Permanent alterations in thyroid function are actually quite rare. Most of the time the changes are very transient (because thyroid, especially T4 to T3 conversion, is transient in order adapt to nutrient intake). Likewise, minerals, macronutrients, and vitamins can adversely affect thyroid function, but again, it is transient and easily fixable.
The dude added in a bunch of foods he had been eliminating for a long time, and is getting older (moving away from the heightened metabolic state of a teenager). It's not rocket science that you would put on weight after that. Sometimes (most), it really does come down to something as simple as too many calories and making psychological errors.
This. While I'm sure it's possible to
permanently damage thyroid function and the endocrine system, that's a lot harder to do than Holt seemed to be suggesting.
Permanent damage would take some very extreme behaviors done consistently over an extended period of time. The very fact that wrestling has seasons, and the fact that fighters are not having to make weight every week for their entire life makes doing permanent damage a lot less likely. I would suspect female models are at a lot more risk, as modeling does not have seasons.

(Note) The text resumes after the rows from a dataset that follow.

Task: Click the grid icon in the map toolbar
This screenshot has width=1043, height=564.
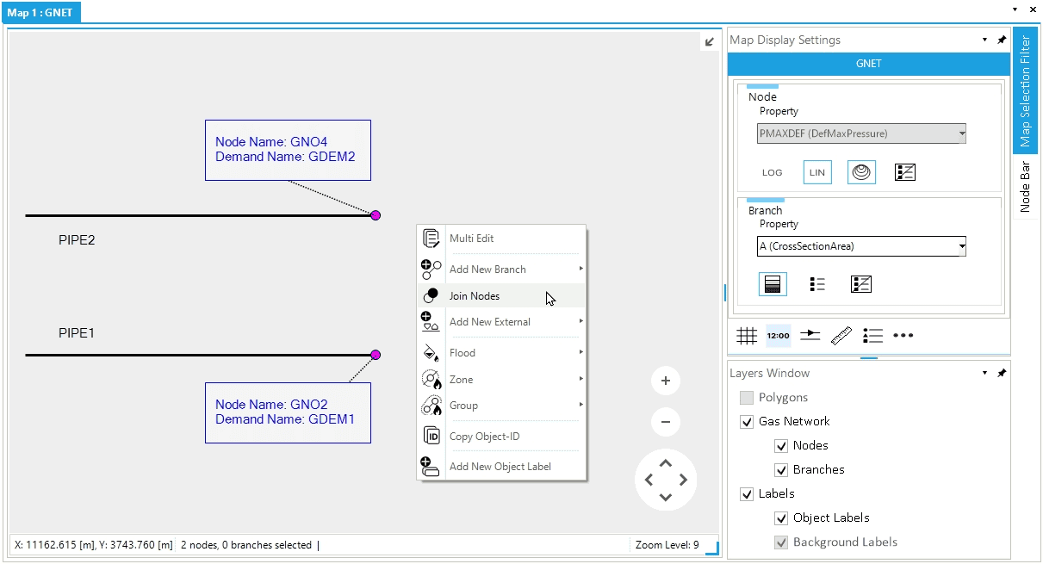Action: pos(747,336)
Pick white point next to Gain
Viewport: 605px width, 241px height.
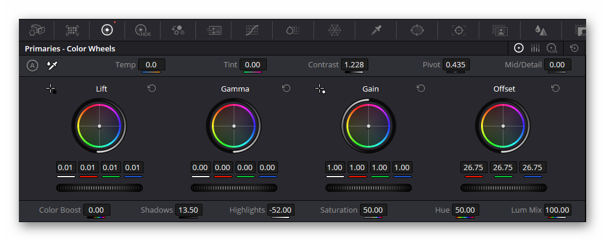[321, 89]
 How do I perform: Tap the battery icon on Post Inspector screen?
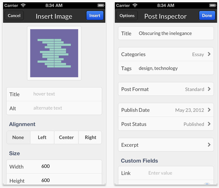[x=213, y=5]
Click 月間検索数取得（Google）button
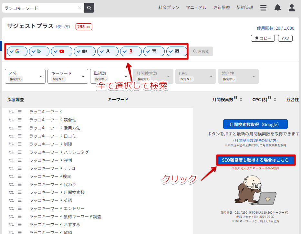 pos(255,124)
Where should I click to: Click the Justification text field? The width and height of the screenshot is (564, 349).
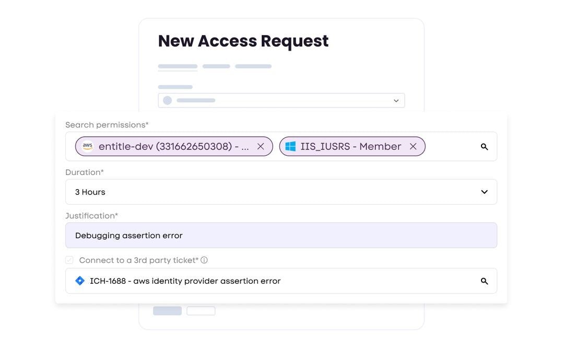[x=281, y=236]
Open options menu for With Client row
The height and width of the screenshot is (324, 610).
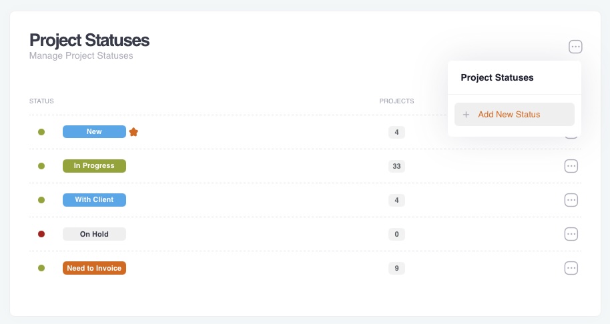point(571,200)
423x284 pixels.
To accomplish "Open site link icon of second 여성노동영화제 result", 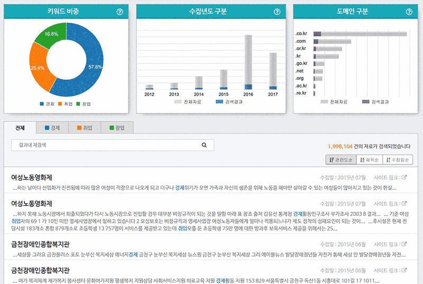I will (x=404, y=203).
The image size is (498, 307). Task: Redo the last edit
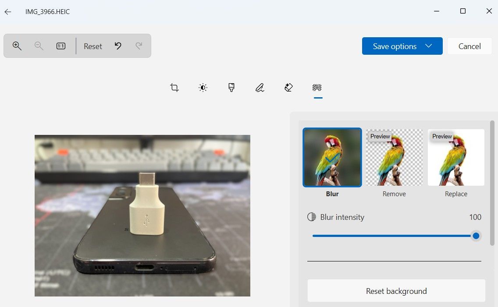click(x=139, y=46)
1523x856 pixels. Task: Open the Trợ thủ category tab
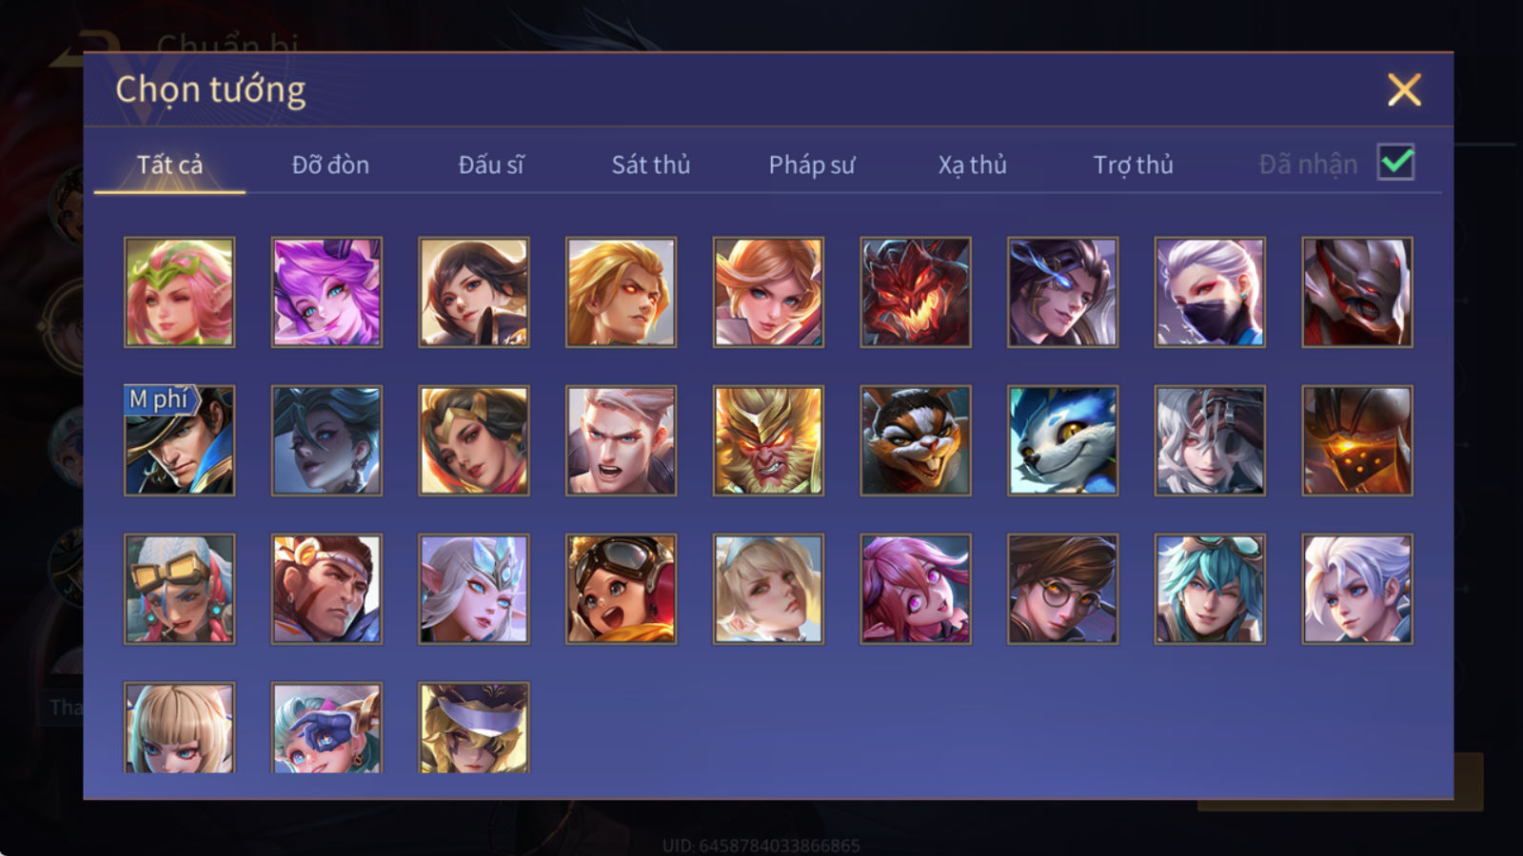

As to his suggestion that wrestlers are fat when they are older, even with an active lifestyle and good diets, due to damage they did while they were cutting-I am going to have to call BS on that as well. I think you will find that for the vast majority of the time, it is down to food and lifestyle choices.
When I was wrestling in college during the late 1980's and early 1990's, weigh-in regulations were probably as lax as they were at any point in history. We could basically weigh in
any time we wanted the day before the match. You could weigh in at 8:00 am on a Tuesday morning and be wrestling at 8 pm on a Wednesday evening. That's 36 hours. That's more recovery/rehydration/refueling time time than MMA fighters and boxers have today.
Thankfully, I was not at the top of the food chain in college, and I was not having to cut all the time. But I remain friends with most of the wrestlers that did. Some of whom were all Americans. And without exception, the ones to have a good diet and exercise regime are fit and thin, and the one that don't are either fat or thin-fat.